• _TASK TO CARRY OUT_
Without any pictures, output the records exactly as they are.

Items from a dataset:
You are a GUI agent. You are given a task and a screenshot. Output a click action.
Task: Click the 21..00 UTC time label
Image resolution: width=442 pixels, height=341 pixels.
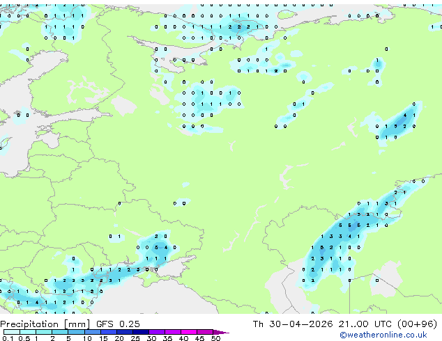point(365,324)
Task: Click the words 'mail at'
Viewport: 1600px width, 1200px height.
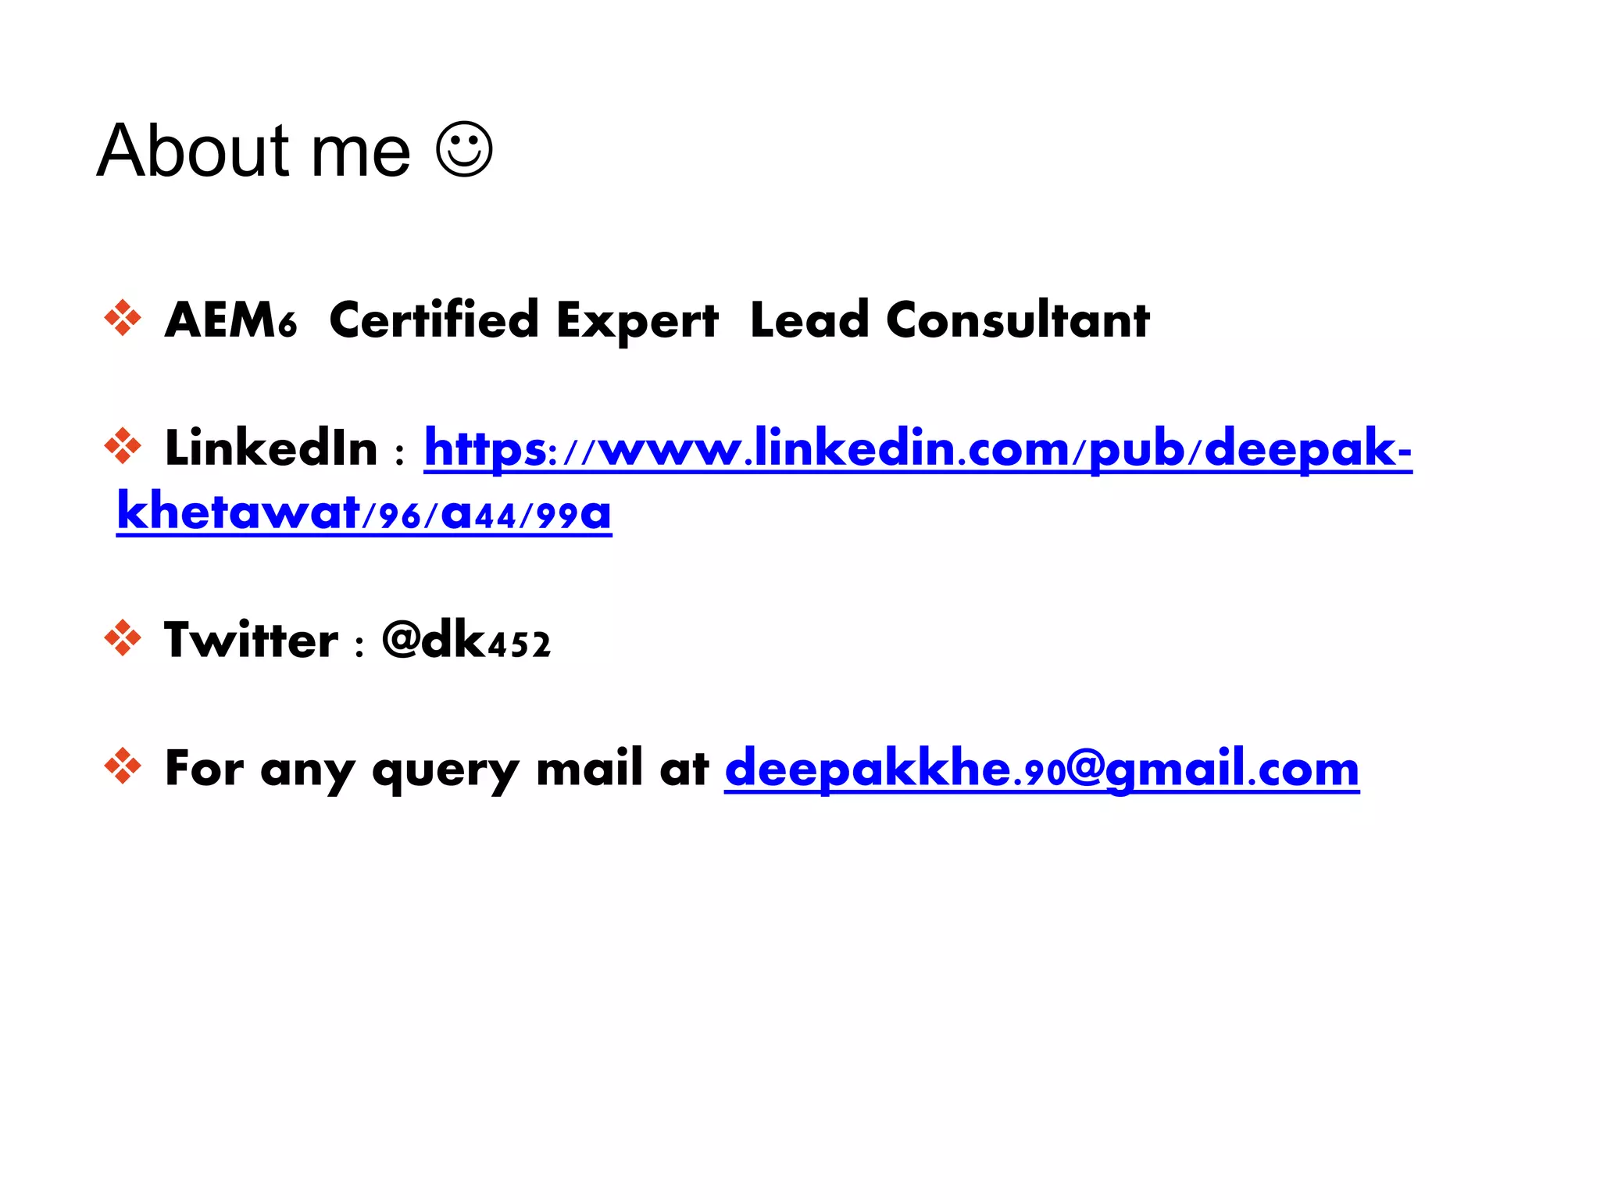Action: click(622, 768)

• _RESPONSE AREA_
You are a GUI agent. You are given a task and a screenshot. Output a click action.
Task: Click the 21..00 UTC time label
Image resolution: width=442 pixels, height=341 pixels.
point(365,324)
Task: Click the words 'mail at'
Viewport: 1600px width, 1200px height.
Action: click(622, 768)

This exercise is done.